An exact copy of every entry is required, without the pictures.
MATERIAL FOR THIS EXERCISE: Begin
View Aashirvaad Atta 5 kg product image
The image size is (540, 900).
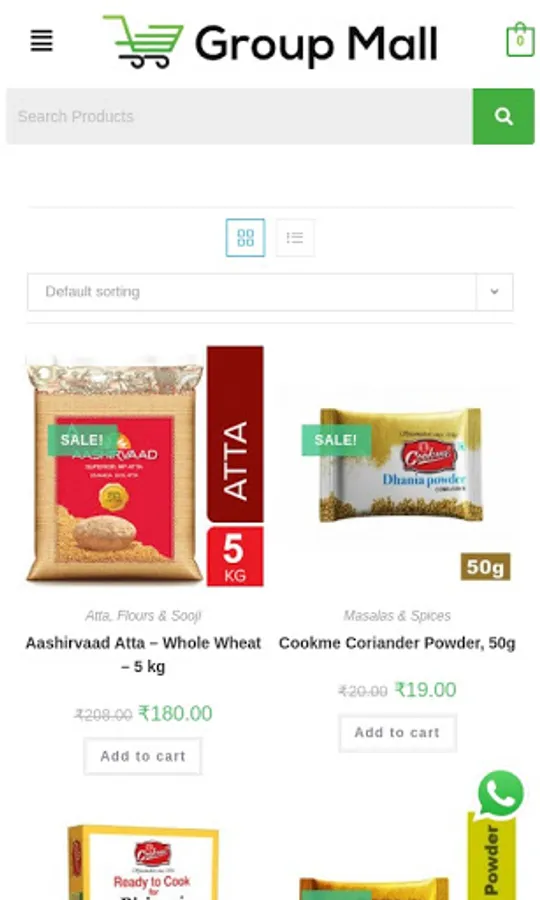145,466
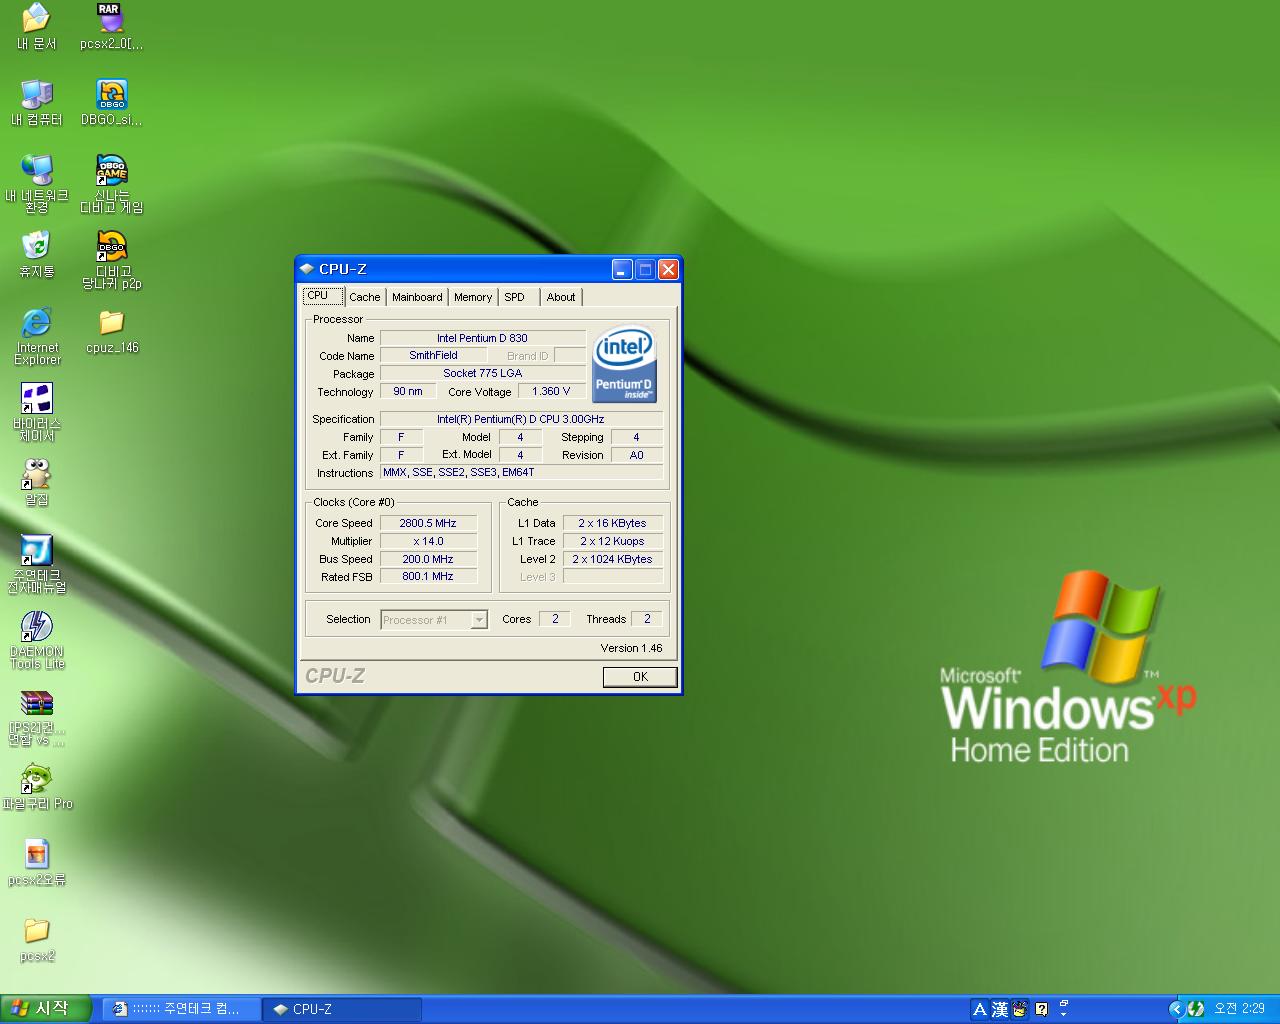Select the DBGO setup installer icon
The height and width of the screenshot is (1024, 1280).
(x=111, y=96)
MATERIAL FOR THIS EXERCISE: End
-- RESPONSE AREA --
View Aashirvaad Atta 5 kg product image
The image size is (540, 900).
145,466
Select the DBGO setup installer icon
The height and width of the screenshot is (1024, 1280).
(x=111, y=96)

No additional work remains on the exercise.